*TASK GOAL*
Retype only what runs from the line with "Where should I click to: Select" through the end of the entries, exactly and in full, but omit any picture you find.

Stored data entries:
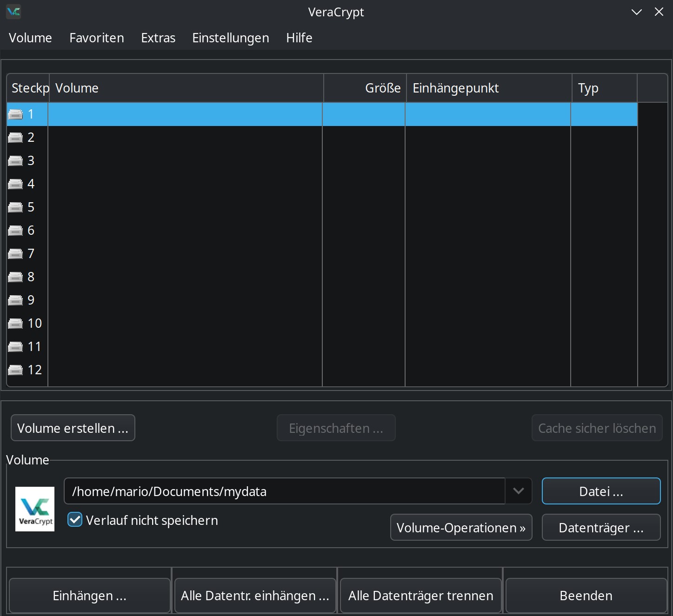673x616 pixels.
Task: Click the VeraCrypt title bar app icon
Action: (x=13, y=12)
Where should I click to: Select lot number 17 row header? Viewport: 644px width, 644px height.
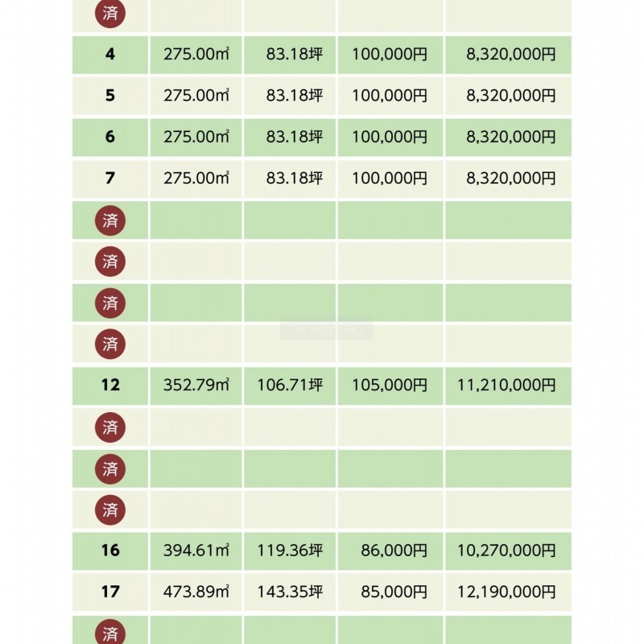tap(110, 592)
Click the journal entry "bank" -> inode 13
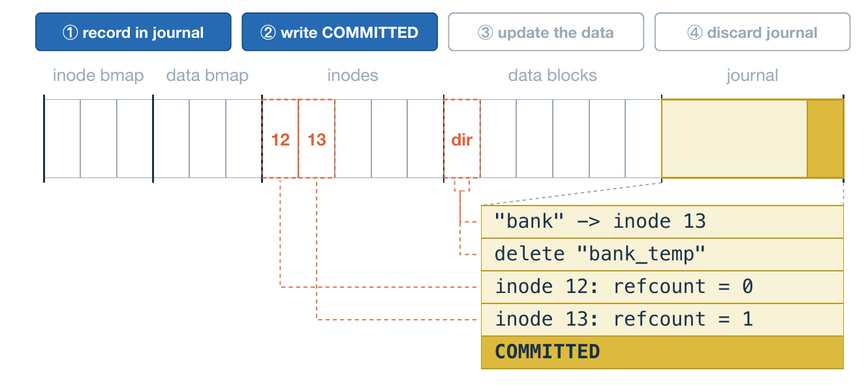The image size is (868, 385). click(662, 222)
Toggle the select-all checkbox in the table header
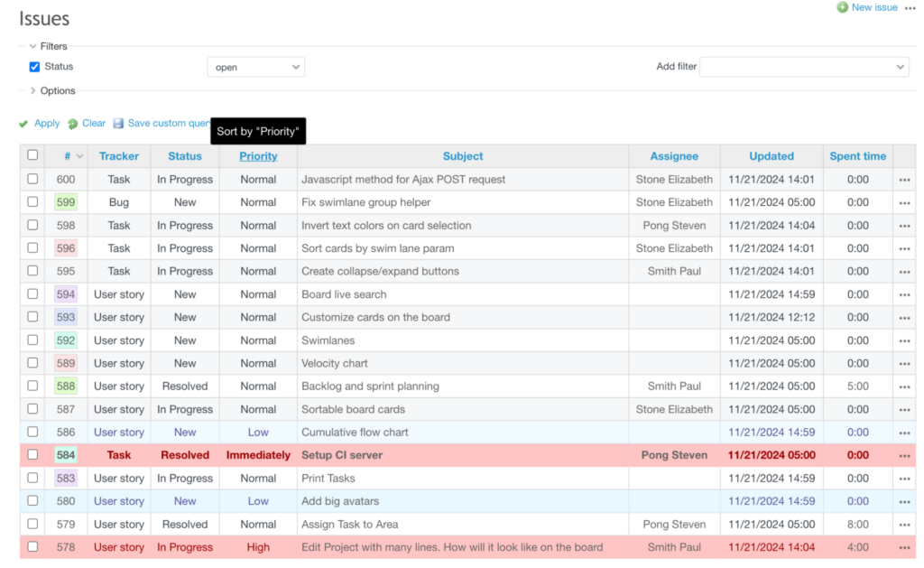The image size is (924, 568). click(x=32, y=154)
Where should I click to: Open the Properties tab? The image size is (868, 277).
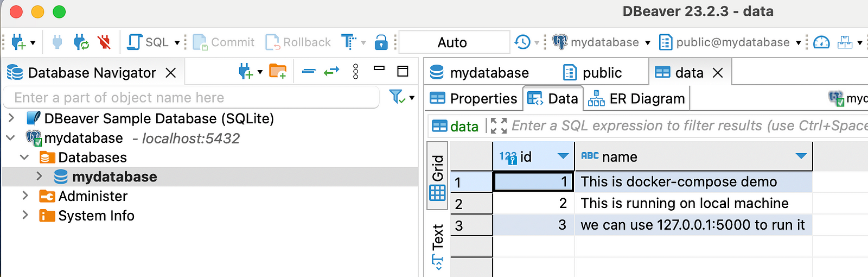click(x=473, y=98)
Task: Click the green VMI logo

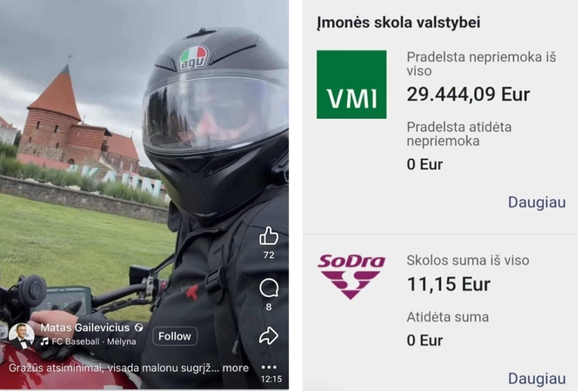Action: (x=351, y=84)
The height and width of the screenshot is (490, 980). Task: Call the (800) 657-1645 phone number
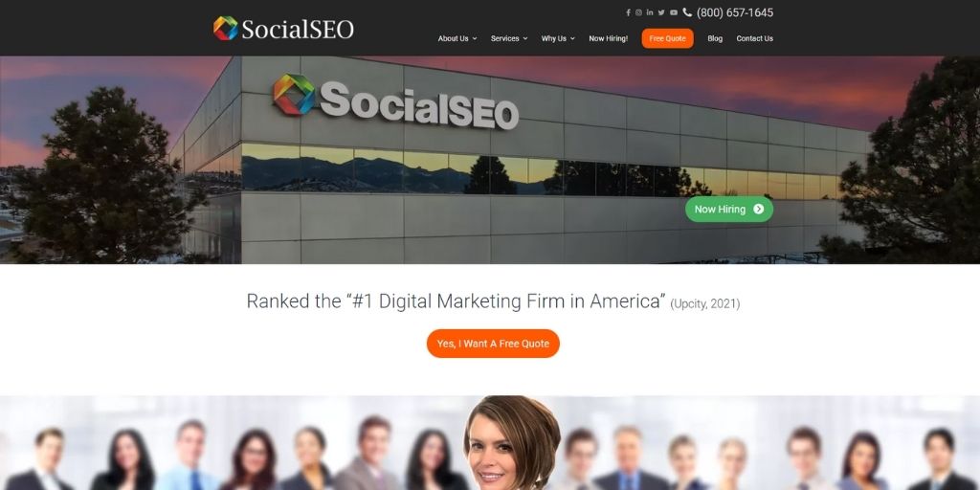pos(735,12)
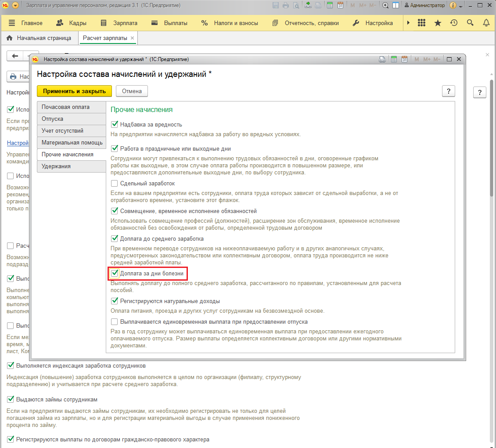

*OUTPUT OF THE EXERCISE*
Where should I click to: Select lot number 17 row header? Viewport: 644px width, 644px height.
tap(110, 592)
Click the journal entry "bank" -> inode 13
The image size is (868, 385). click(662, 222)
Toggle the select-all checkbox in the table header
The image size is (924, 568). click(x=32, y=154)
Where should I click to: Open the Properties tab? The image size is (868, 277).
click(x=473, y=98)
Task: Click the green VMI logo

Action: (x=351, y=84)
The height and width of the screenshot is (490, 980). Task: Call the (800) 657-1645 phone number
pos(735,12)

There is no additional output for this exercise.